Das nicht Lebende zum Leben erwecken – ist das noch eine Kategorie, lebendig sein?
Das fiktionale Leben ist unsere Wirklichkeit. Es wird immer schwieriger, zwischen Fiktion und Realität zu unterscheiden. Zu beantworten, wie fiktional die Figur ist, die ich gerade spiele, wie generisch die Bilder sind, die entstehen. In meiner Videoinstallation habe ich deswegen bewusst diese Streaming-Ästhetik von Dramen zitiert, die gewisse Close-Ups der Gesichter und Sehgewohnheiten zeigen, die wir von Serienplattformen kennen. Wenn zum Beispiel in einem der Ausschnitte eine Figur emotionslos scheint und die andere sich an ihr emotional abarbeitet, aber alles, was sie einander sagen "You’re standing still" - "I’m standing still" ist, ist das irritierend.
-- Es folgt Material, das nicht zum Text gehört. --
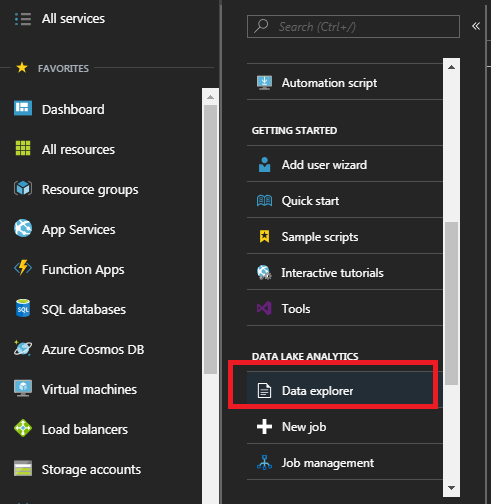Click the Load balancers diamond icon
Screen dimensions: 491x504
click(x=23, y=428)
Die Kamera filmt zwar auf eine uns vertraute Weise, hand-held im Halbprofil, wie einer Figur die Tränen kommen. So entsteht eine gewisse visuelle Trope, aber der Dialog scheint nicht dazu zu passen. Und die Schauspieler:innen wiederum bringen ihre ganz besondere Einzigartigkeit, Wahrhaftigkeit und Rohheit durch die Intensität der Repetitions-Übung hervor, die dann in starkem Kontrast zu der ästhetischen Auflösung steht.
Man ist als Zuschauerin schnell ergriffen und denkt, es geht um was, das sind echte Aggressionen, Unsicherheiten.
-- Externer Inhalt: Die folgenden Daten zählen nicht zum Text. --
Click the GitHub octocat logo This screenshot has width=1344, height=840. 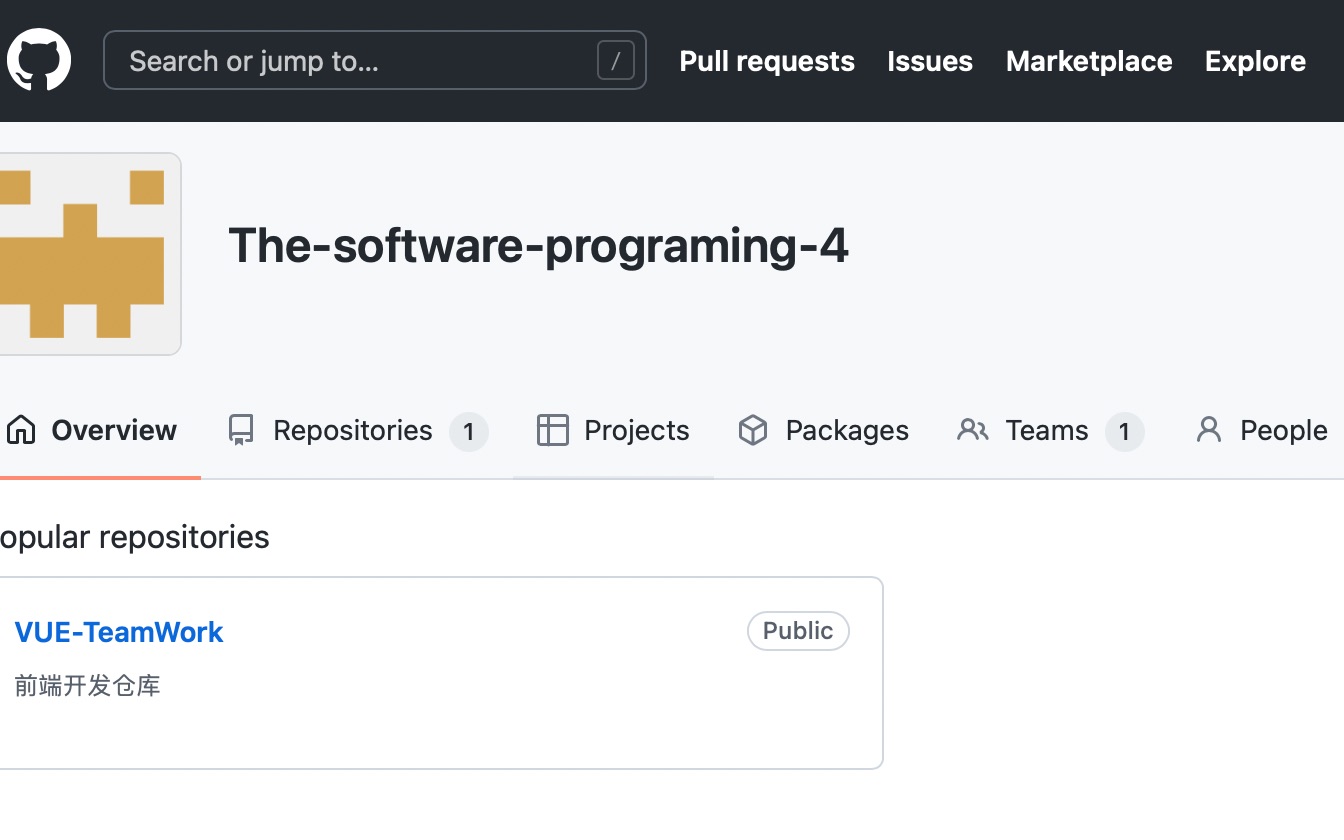click(x=37, y=60)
Man will immer, dass es um was geht. Das hat viel damit zu tun, was man da hineinprojiziert.
Was hat sich da seit Ihrer Web-Serie "Translantics" verändert?
2015 war eine Phase, in der autofiktionale Erzählungen von Millennials aufkamen: Michaela Coel’s großartige Serie "Chewing Gum", die Verfilmung von Kris Kraus’ "I love Dick" oder Lena Dunham’s "Girls" waren damals neu und anders. Heute gibt es eine Flut von Serien, die mit den Tropen der "Messy Millennial Woman" arbeiten. Damals lag eine Euphorie in der Luft, einfach drauf los zu erzählen. Der Stream war neu, DIY-Webserien sprossen aus dem Netz, und "Translantics" hatte etwas von diesem Gefühl. Die Arbeit war in ihrer Überspitztheit aber auch als kritische Beobachtung dieser Nabelschau der aufkommenden “Selbst-Nostalgie”-Generation gemeint.
Werden wir eigentlich zu diesen Fernseh-und Kinoproduktionsfiguren. Oder werden die wie wir?
Meine Leidenschaft für diese Objekte, die das alles herstellen, war für mich eine Art, mich diesem Thema anzunähern. Der Content, den wir konsumieren ist so High-Res, man sieht jede Pore, jede Narbe und haut dann doch wieder einen Filter drüber. Und dieses Equipment und die riggs sind genauso vernarbt, verkratzt, improvisiert und zusammengeflickt wie unsere Leben. Und nach der Postproduktion wird dann das perfekte Bild, das dieses wild zusammengebaute Konstrukt generiert hat, in den Stream geladen.